Ruddy González, en su condición de diputado y miembro de la Comisión de Hacienda de la Cámara de Diputados, habría influido en la aprobación y ejecución de los proyectos Autopista del Coral, Corredor Duarte I, Carretera de Casabito, Carretera Río Jarabacoa y Corredor Duarte II. Apoyó en las diligencias para la aprobación de acuerdos de financiamiento de dichas obras, y viabilizó todos los proyectos que se conocieron en su gestión, para recibir sumas de dinero de parte del imputado Rondón Rijo.

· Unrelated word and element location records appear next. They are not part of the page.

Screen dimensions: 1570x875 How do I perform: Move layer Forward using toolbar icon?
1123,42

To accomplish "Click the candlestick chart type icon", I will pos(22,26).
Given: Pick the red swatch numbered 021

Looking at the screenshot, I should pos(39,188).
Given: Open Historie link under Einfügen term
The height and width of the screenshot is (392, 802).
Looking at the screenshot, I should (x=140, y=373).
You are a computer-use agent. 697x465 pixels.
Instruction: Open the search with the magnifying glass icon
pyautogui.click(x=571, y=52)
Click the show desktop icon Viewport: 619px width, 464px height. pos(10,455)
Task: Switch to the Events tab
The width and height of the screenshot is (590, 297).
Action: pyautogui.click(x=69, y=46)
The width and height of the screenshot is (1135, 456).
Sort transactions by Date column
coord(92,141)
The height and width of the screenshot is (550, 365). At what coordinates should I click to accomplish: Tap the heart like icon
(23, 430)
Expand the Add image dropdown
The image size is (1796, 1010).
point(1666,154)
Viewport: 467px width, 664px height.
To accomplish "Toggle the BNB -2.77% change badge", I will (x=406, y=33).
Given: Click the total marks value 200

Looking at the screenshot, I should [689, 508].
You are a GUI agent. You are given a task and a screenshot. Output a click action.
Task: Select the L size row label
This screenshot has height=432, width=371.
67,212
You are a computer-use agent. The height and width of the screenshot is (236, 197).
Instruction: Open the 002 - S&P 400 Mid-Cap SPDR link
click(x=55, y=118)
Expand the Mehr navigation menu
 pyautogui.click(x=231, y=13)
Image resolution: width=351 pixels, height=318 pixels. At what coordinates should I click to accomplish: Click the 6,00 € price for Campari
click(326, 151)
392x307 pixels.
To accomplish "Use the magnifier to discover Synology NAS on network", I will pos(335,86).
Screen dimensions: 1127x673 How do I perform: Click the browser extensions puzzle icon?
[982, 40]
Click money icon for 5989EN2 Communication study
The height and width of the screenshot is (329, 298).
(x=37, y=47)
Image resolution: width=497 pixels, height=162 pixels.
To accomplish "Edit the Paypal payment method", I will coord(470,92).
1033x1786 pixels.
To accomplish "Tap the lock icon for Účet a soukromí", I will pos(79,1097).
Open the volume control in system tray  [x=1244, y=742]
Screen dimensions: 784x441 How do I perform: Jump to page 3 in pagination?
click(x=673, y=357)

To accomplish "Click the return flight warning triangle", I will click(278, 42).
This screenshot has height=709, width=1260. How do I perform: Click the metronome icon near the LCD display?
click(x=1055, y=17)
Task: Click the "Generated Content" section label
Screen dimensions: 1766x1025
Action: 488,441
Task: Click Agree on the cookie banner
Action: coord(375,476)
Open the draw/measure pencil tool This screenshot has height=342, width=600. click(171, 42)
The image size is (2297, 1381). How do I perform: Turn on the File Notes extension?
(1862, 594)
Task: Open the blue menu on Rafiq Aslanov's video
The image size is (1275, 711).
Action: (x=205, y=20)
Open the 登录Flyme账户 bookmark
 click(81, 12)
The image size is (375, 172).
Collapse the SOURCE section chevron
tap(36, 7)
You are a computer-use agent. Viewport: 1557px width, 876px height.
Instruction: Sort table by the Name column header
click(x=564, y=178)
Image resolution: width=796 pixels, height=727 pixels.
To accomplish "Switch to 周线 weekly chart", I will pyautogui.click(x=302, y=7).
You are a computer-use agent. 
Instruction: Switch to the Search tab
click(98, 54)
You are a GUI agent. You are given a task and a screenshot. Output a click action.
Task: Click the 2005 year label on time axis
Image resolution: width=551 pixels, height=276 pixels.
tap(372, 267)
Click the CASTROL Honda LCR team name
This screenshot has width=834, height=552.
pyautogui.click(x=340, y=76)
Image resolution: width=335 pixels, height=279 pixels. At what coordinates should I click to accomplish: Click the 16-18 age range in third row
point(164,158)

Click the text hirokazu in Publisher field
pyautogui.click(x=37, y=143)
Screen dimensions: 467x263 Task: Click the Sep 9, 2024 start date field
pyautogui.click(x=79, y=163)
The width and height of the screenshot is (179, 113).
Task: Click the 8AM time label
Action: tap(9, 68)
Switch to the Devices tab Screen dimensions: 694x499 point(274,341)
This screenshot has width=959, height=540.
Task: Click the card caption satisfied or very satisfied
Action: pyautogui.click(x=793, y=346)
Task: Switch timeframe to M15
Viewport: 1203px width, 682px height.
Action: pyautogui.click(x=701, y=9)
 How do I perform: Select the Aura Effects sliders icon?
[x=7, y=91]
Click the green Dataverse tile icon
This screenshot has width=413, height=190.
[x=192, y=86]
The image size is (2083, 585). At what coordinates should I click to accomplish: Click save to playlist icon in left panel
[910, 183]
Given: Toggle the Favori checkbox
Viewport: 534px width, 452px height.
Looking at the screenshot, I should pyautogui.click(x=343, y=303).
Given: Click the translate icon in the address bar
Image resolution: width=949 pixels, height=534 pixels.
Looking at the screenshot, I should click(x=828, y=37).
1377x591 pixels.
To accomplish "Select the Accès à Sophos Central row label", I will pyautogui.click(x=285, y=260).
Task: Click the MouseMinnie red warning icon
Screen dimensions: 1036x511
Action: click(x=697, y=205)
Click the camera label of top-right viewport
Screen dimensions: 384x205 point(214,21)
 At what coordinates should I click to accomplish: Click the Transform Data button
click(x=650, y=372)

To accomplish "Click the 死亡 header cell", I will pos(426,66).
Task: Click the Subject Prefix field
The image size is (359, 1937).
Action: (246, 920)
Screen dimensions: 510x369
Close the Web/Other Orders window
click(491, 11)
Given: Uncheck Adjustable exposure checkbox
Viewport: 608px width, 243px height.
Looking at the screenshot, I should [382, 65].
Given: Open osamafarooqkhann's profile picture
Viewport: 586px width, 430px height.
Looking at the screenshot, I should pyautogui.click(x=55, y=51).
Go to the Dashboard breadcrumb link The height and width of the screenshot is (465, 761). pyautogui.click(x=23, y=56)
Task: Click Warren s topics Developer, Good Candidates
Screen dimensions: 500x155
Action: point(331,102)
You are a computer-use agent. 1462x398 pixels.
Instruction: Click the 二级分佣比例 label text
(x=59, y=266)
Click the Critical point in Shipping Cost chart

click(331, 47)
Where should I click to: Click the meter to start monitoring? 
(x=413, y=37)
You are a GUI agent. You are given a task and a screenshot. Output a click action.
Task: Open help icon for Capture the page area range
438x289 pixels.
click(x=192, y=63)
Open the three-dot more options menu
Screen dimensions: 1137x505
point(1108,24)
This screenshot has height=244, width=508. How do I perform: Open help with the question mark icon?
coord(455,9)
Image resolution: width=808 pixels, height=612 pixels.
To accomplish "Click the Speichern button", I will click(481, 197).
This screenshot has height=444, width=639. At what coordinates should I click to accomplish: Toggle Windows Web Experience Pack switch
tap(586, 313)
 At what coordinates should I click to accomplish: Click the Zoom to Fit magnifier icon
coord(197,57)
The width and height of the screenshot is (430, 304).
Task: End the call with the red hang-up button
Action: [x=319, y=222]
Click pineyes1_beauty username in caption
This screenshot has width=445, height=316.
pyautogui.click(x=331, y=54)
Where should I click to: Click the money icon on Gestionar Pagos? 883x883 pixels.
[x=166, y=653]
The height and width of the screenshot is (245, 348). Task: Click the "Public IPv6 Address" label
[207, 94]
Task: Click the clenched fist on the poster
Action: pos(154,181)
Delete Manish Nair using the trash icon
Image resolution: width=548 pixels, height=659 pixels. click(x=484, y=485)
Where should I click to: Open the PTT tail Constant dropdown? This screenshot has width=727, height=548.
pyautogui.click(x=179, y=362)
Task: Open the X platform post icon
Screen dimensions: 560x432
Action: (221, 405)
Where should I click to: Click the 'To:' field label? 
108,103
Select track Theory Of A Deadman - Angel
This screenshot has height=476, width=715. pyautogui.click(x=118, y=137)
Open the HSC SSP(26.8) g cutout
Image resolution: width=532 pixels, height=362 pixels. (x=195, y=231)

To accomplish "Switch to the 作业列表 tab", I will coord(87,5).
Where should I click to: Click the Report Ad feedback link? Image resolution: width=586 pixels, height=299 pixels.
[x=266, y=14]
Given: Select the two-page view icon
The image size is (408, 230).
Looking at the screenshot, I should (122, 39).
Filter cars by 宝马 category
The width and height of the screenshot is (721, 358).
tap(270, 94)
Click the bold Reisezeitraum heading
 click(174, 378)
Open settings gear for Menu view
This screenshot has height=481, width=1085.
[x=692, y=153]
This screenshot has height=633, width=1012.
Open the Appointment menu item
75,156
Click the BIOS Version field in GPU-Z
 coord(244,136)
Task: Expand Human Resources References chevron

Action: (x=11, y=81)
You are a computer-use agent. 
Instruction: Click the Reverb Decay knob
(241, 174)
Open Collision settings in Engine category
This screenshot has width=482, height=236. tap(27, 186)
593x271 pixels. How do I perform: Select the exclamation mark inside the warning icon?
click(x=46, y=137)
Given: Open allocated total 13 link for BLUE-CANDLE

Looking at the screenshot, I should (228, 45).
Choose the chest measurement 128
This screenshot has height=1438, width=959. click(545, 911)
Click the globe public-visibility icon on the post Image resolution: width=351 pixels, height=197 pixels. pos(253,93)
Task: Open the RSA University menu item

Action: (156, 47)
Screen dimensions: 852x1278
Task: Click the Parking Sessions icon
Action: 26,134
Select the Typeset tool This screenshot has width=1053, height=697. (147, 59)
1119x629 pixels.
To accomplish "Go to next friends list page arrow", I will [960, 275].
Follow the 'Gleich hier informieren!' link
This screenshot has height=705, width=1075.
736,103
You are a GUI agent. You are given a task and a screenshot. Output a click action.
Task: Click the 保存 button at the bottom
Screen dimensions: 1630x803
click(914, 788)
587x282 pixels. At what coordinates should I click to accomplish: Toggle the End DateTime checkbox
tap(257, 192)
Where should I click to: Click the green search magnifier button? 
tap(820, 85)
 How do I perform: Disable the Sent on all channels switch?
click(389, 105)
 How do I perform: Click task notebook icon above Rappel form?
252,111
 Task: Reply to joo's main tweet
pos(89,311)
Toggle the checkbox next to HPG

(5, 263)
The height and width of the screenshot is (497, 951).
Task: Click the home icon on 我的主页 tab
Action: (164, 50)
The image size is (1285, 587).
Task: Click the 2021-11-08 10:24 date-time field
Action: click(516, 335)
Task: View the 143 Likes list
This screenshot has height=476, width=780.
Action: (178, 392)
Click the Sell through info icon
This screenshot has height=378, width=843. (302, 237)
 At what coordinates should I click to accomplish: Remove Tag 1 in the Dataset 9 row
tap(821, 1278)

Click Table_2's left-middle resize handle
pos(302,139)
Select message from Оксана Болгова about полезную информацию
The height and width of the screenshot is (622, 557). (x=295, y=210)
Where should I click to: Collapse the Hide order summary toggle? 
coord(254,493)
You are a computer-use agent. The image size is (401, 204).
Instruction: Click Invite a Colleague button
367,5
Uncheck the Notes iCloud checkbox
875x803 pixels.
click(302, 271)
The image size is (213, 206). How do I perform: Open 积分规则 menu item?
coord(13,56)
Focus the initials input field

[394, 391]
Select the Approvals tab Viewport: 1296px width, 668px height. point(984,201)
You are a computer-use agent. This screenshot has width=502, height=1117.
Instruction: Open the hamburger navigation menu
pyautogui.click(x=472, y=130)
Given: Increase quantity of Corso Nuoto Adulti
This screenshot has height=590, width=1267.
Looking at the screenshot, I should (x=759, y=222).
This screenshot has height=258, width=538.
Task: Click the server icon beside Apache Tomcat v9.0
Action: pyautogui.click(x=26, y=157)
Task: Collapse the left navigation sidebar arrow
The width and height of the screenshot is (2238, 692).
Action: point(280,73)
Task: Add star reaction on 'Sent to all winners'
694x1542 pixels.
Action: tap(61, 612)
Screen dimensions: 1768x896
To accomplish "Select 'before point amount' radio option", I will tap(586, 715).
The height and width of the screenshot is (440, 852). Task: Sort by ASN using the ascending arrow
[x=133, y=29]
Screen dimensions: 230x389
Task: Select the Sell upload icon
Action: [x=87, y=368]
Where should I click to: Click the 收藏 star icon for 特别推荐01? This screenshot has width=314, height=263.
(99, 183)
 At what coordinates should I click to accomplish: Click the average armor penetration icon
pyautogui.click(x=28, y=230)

Máximo Leónidas de Óleo Ramírez, habría influido en la ejecución del Proyecto Hidroeléctrico Pinalito.
Conrado Enrique Pittaluga Arzeno, habría estado involucrado en la aprobación y ejecución de los proyectos Autopista del Coral, Corredor Duarte I, Carretera de Casabito, Carretera Río Jarabacoa y Corredor Duarte II. Además de actuar, según la imputación, como interpósita persona del imputado Díaz Rúa, quien habría firmado un contrato disfraz de consultoría. Asimismo, habría hecho posible la transformación y cesión de la obra Autopista el Coral a la constructora a cambio del 1.25% del valor total de la obra, y que por tanto responde a los intereses de la constructora, y habría sido la misma persona que en fechas 26 de febrero y 21 de abril del 2009.
La decisión aduce que las réplicas de las defensas no bastaron para restar crédito a los elementos presentados por el Ministerio Público.